- _Stored items_

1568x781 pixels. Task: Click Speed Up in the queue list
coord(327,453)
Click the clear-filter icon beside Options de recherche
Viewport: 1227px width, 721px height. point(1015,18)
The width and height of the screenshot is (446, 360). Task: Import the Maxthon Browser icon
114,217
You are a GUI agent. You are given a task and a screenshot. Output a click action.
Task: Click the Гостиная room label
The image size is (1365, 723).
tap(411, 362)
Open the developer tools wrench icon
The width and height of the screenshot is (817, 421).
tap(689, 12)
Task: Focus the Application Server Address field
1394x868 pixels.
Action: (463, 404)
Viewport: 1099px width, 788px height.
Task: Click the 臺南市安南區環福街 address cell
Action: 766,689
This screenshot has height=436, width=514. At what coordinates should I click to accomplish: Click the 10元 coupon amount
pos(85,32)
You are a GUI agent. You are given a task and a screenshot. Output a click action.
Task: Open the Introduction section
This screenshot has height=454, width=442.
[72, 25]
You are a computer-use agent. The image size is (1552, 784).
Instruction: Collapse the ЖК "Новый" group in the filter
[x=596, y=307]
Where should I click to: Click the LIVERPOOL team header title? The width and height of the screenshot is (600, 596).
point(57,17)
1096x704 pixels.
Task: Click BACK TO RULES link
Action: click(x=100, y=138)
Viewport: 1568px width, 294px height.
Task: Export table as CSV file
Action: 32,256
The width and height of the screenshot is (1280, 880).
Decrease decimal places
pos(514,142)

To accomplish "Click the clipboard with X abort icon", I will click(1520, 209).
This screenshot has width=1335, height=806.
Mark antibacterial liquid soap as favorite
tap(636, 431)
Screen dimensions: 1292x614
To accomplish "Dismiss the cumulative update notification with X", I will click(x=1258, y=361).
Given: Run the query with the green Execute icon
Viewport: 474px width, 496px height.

- _THE PROBLEM_
Output the records above in their entirety, exactly.

- _EXPECTED ANSWER_
1568x781 pixels. Task: Click Speed Up in the queue list
coord(327,453)
Click the clear-filter icon beside Options de recherche
Viewport: 1227px width, 721px height. point(1015,18)
The width and height of the screenshot is (446, 360). Task: Import the Maxthon Browser icon
114,217
You are a GUI agent. You are given a task and a screenshot. Output a click action.
Task: Click the Гостиная room label
The image size is (1365, 723).
tap(411, 362)
Open the developer tools wrench icon
The width and height of the screenshot is (817, 421).
tap(689, 12)
Task: Focus the Application Server Address field
1394x868 pixels.
Action: (463, 404)
Viewport: 1099px width, 788px height.
Task: Click the 臺南市安南區環福街 address cell
Action: 766,689
This screenshot has height=436, width=514. At what coordinates should I click to accomplish: Click the 10元 coupon amount
pos(85,32)
You are a GUI agent. You are given a task and a screenshot. Output a click action.
Task: Open the Introduction section
This screenshot has height=454, width=442.
[72, 25]
You are a computer-use agent. The image size is (1552, 784).
Instruction: Collapse the ЖК "Новый" group in the filter
[x=596, y=307]
Where should I click to: Click the LIVERPOOL team header title? The width and height of the screenshot is (600, 596).
point(57,17)
1096x704 pixels.
Task: Click BACK TO RULES link
Action: click(x=100, y=138)
Viewport: 1568px width, 294px height.
Task: Export table as CSV file
Action: 32,256
The width and height of the screenshot is (1280, 880).
Decrease decimal places
pos(514,142)

To accomplish "Click the clipboard with X abort icon", I will click(1520, 209).
This screenshot has width=1335, height=806.
Mark antibacterial liquid soap as favorite
tap(636, 431)
Screen dimensions: 1292x614
To accomplish "Dismiss the cumulative update notification with X", I will click(x=1258, y=361).
Given: Run the query with the green Execute icon
Viewport: 474px width, 496px height.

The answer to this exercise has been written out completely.